►

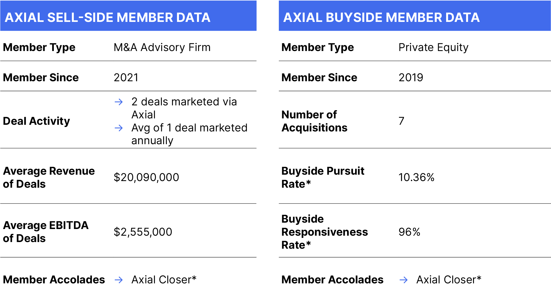Viewport: 551px width, 295px height.
Task: Select the Axial Buyside Member Data header
Action: 415,16
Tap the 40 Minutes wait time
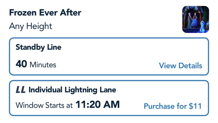This screenshot has height=123, width=218. click(36, 64)

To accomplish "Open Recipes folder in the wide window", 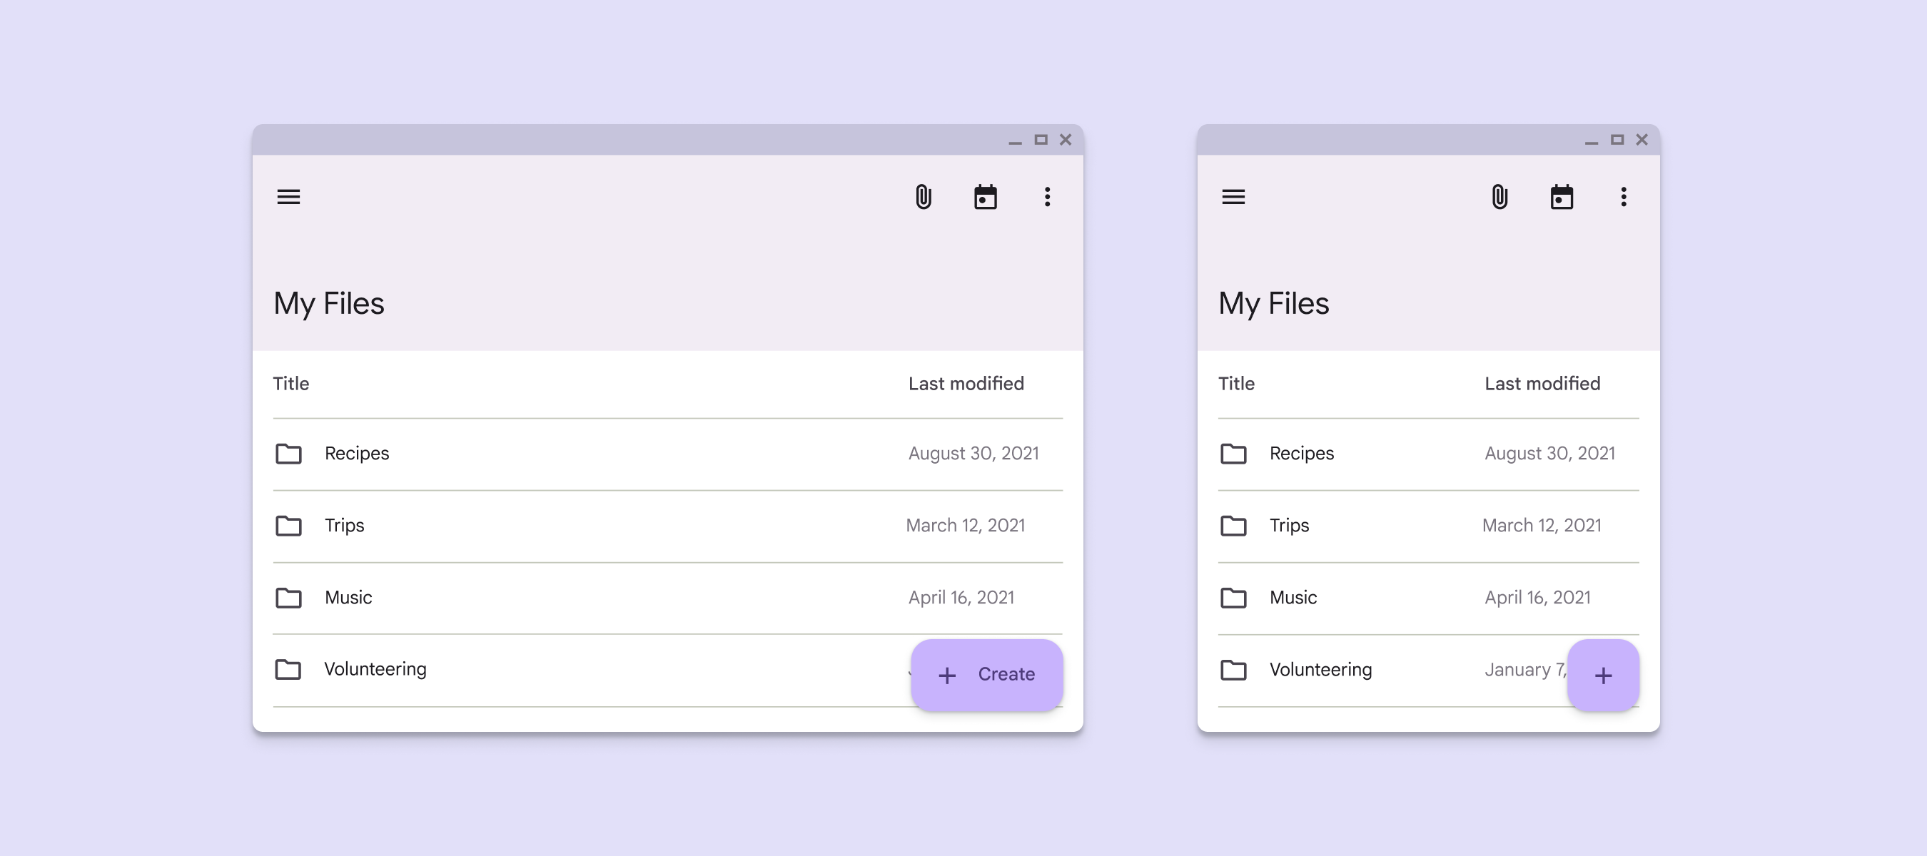I will pyautogui.click(x=356, y=453).
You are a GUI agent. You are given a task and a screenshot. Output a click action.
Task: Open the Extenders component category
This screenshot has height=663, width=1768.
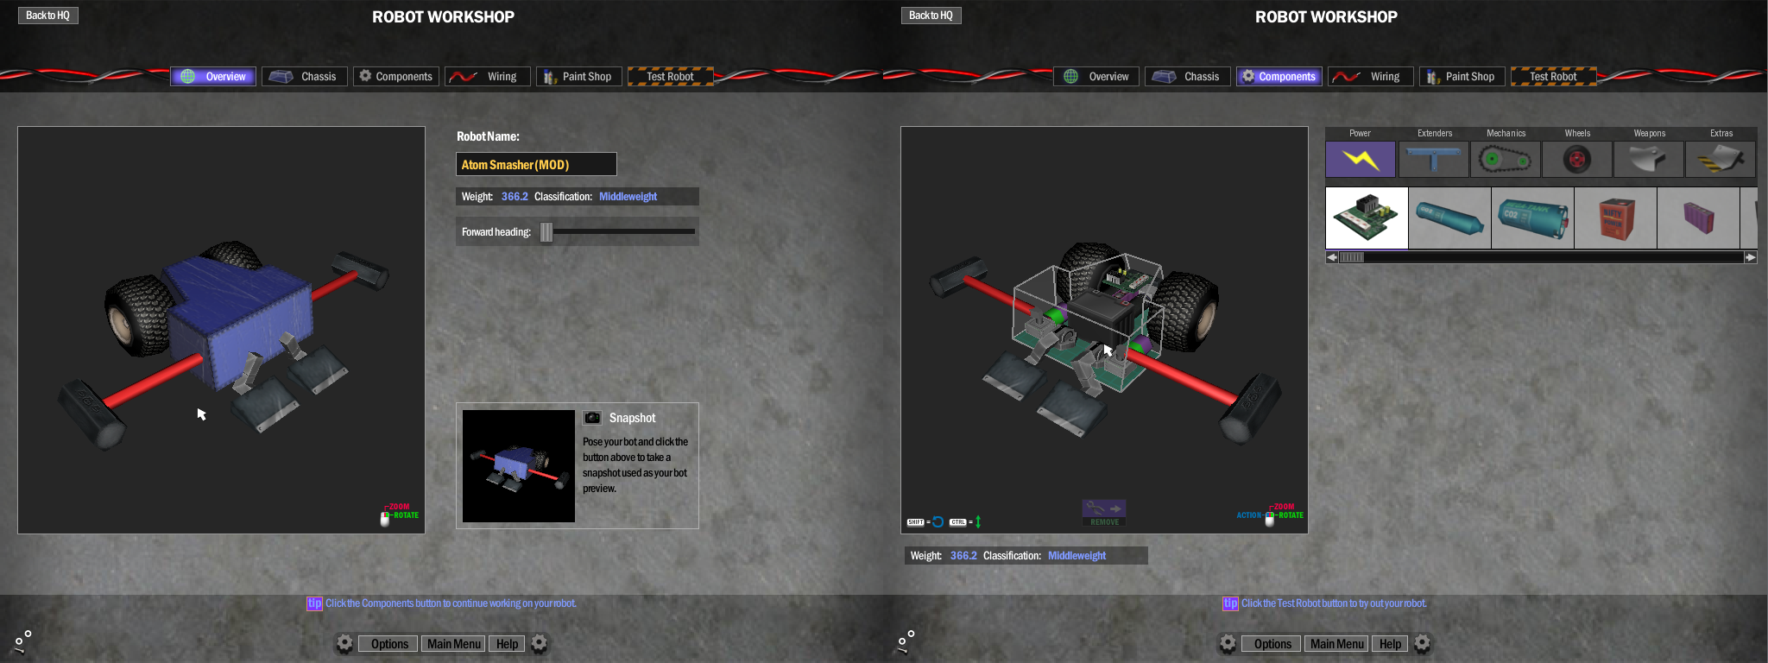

◄

The request
Starting at the line that contains "You are a GUI" and continuing to the end of the material, format the lines as a JSON list of strings, one per line, with blank lines skipped. Leave the pictures out.

Answer in full
[
  "You are a GUI agent. You are given a task and a screenshot. Output a click action.",
  "Task: Open the Extenders component category",
  "This screenshot has height=663, width=1768."
]